Text segment:
_ _ _ _

09 :: Haley Heynderickx — I Need to Start a Garden

Haley Henyderickx is one of the most capable and promising singer-songwriters to release music in 2018. Her debut full-length, I Need to Start a Garden, is a collection of lush folk and rock songs that spin together golden vocals, idiosyncratic metaphors, deadpan humor, and intricate guitar work. The styles employed by Heynderickx are fairly well-worn; it could be easy for her and her bandmates to disappear into the din of overrated, mediocre indie rock that seems to have cropped up with a vengeance this year. However, Heynderickx’s unique prose and timeless atmosphere make her stand out from the crowd.

Moreover, there are delightful little surprises nestled all throughout the record. Horns and rattles play a symbolic role in “The Bug Collector,” which also features the funniest and most effective single use of profanity in music this year. “Show You a Body” begins with a gorgeous, dramatic swell, and “Untitled God Song,” ends with a breakdown that kinda shreds (especially at Heynderickx’s incredible live shows).

From the sprawling “Worth It” to the jaunty “Oom Sha La La,” I Need to Start a Garden keeps its listeners on their toes, both playing it straight and taking unexpected detours at just the right moments. Haley Heynderickx is definitely an act to watch, and I predict that she will remain an enduring voice in indie folk.

08 :: Yo La Tengo — There’s a Riot Going On

There’s a Riot Going On is all about atmosphere, and boy does this record have it in spades, from its opening gentle build to the fake fade out in its closer. Cuts such as “Shades of Blue” and “Let’s Do It Wrong” add some proper levity to the flow of the record, while other moments like “Ashes” and “What Chance Have I Got” are much lazier affairs.

The album’s centerpiece is the ethereal three-track suite of “Dream Dream Away,” “Shortwave,” and “Above the Sound.” The reverb-laden guitars of the first track build into an enveloping shroud, leading into the second track, which is a smoky, mysterious ambient instrumental. “Above the Sound” features some of the record’s most compelling arrangements, as jangly percussion and upright bass propel the track through layers of saxophone, piano, and synthetic bleeps and bloops.

Despite its title, the latest from Yo La Tengo feels like a warm sweater and a cup of coffee on a brisk autumn evening. It’s moody, textured, and just plain gorgeous. Few records in 2018 had such an immediate positive effect on me. Upon my first digital stream, I went to my local record store and picked up a physical copy that same day. Overall, There’s a Riot Going On is a mesmerizing trip that you’ll want to take again and again.

_ _ _ _

Stored data:

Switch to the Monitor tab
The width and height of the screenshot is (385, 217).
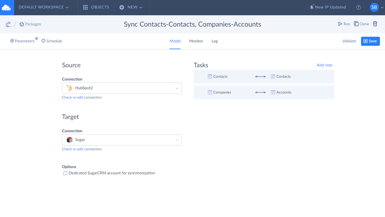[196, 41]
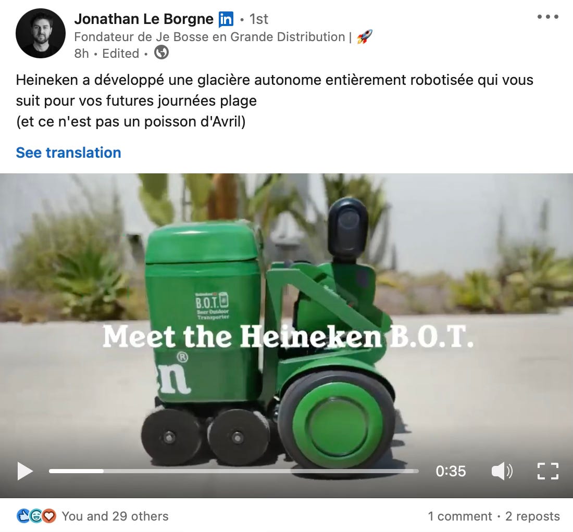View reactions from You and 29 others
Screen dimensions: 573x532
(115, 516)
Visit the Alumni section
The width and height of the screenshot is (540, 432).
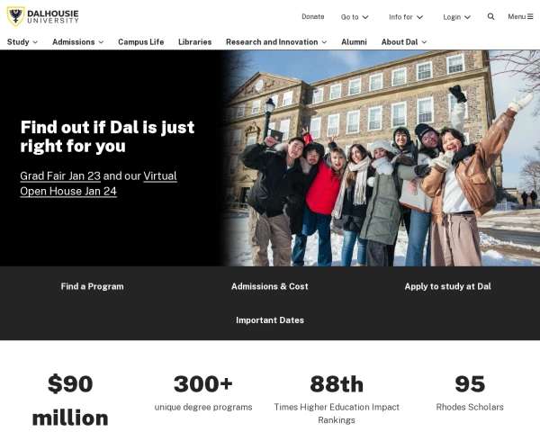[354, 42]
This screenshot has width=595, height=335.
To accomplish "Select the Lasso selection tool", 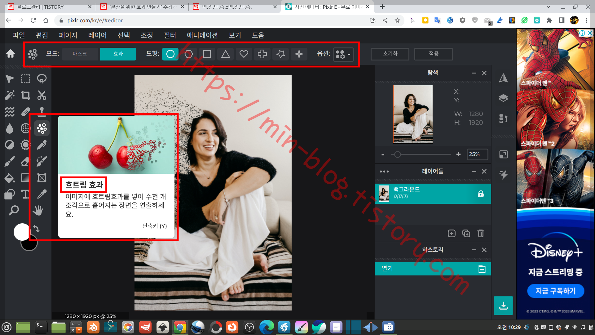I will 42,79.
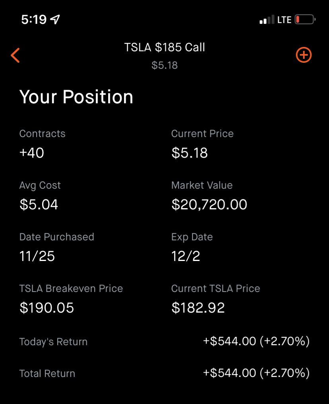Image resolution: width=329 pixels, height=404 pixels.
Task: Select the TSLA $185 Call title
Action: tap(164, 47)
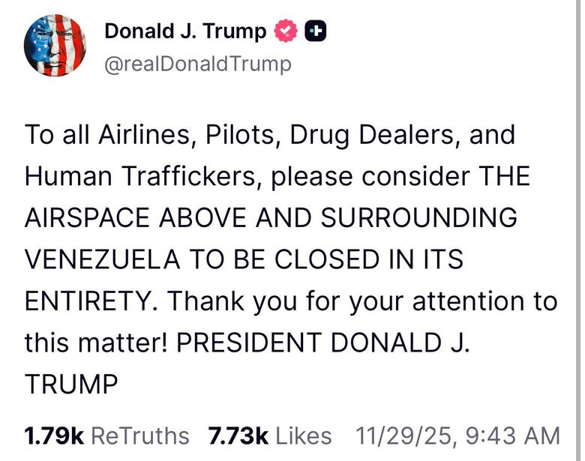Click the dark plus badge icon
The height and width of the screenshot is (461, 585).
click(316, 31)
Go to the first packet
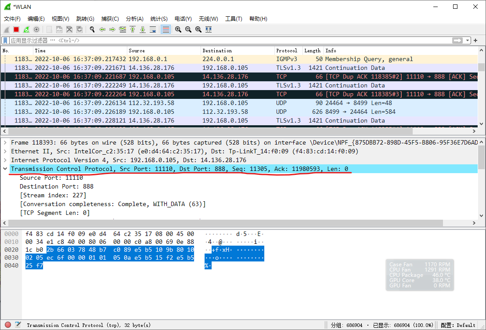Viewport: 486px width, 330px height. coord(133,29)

_ _ _ _

Set of tasks:
A: In the album reviews, which three tracks form the centerpiece suite of There's a Riot Going On?
B: From the album reviews, print the passage starting with "The album’s centerpiece" and going on through "bleeps and bloops.".

Solution set:
A: "Dream Dream Away," "Shortwave," and "Above the Sound."

B:
The album’s centerpiece is the ethereal three-track suite of “Dream Dream Away,” “Shortwave,” and “Above the Sound.” The reverb-laden guitars of the first track build into an enveloping shroud, leading into the second track, which is a smoky, mysterious ambient instrumental. “Above the Sound” features some of the record’s most compelling arrangements, as jangly percussion and upright bass propel the track through layers of saxophone, piano, and synthetic bleeps and bloops.